Take the lines in the listing below from the line with "You are a computer-use agent." up to and including the line with "The width and" and set them down exactly, skipping pictures and adding nothing.

DATA PROVIDED
--------------------------------

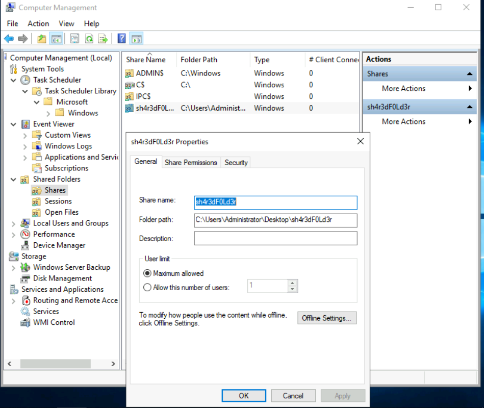Toggle the Show/Hide Console Tree icon
484x408 pixels.
pos(56,39)
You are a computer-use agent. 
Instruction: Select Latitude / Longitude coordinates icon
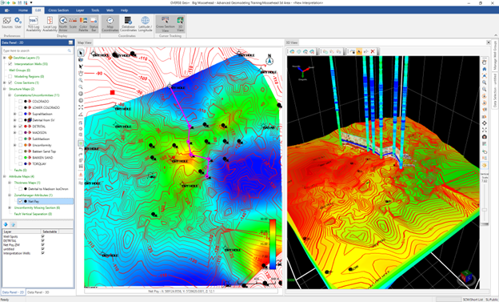click(145, 23)
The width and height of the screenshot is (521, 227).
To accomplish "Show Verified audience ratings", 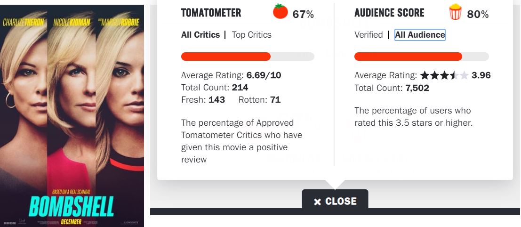I will pos(369,35).
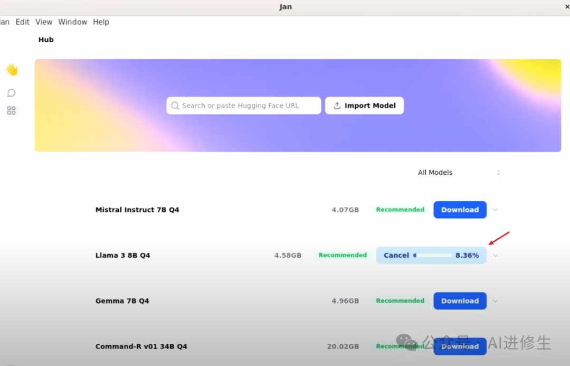Expand the Gemma 7B Q4 details chevron

tap(495, 301)
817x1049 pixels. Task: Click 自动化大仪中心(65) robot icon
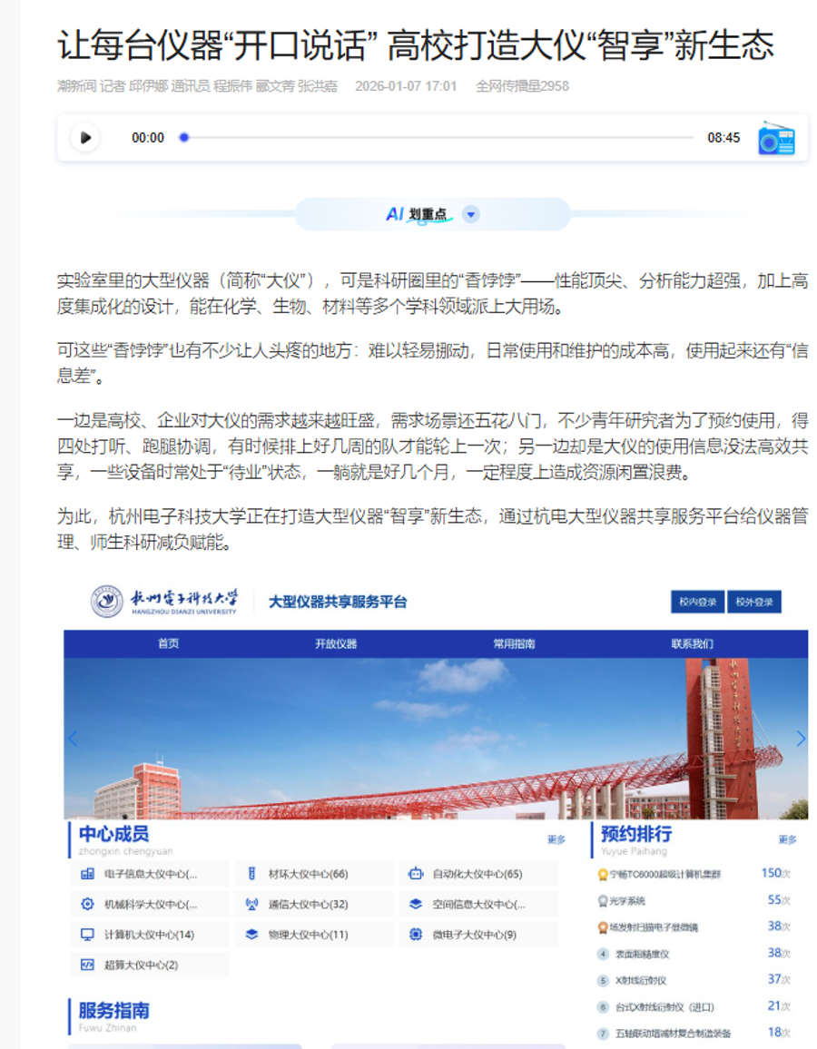pyautogui.click(x=416, y=874)
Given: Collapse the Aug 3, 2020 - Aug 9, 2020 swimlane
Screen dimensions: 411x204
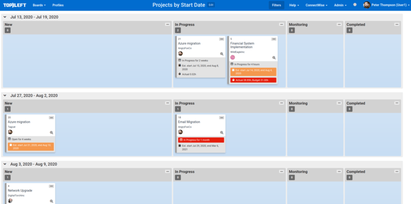Looking at the screenshot, I should click(x=5, y=164).
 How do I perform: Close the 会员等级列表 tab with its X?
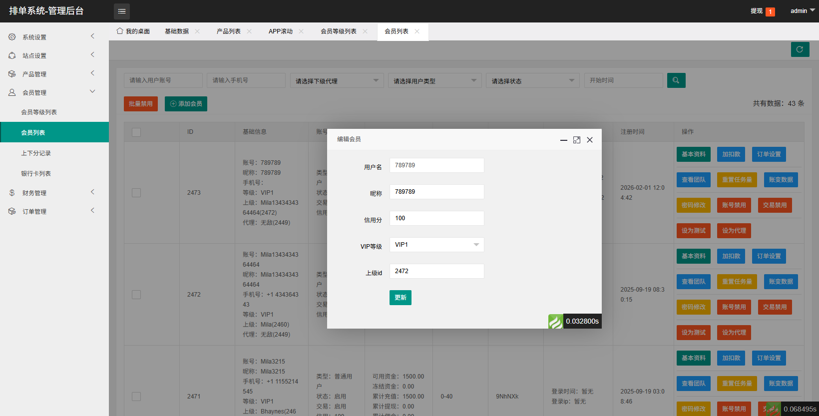coord(365,31)
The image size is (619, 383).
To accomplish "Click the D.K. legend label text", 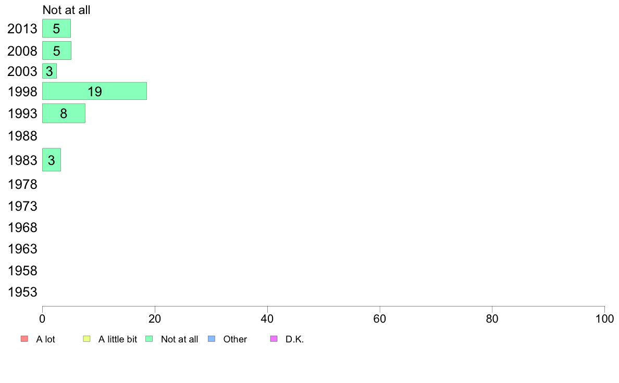I will click(294, 339).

--------------------------------

ANSWER FOR THIS EXERCISE
You are a computer-use agent. 
Instruction: Select Latitude / Longitude coordinates icon
click(145, 23)
The width and height of the screenshot is (521, 227).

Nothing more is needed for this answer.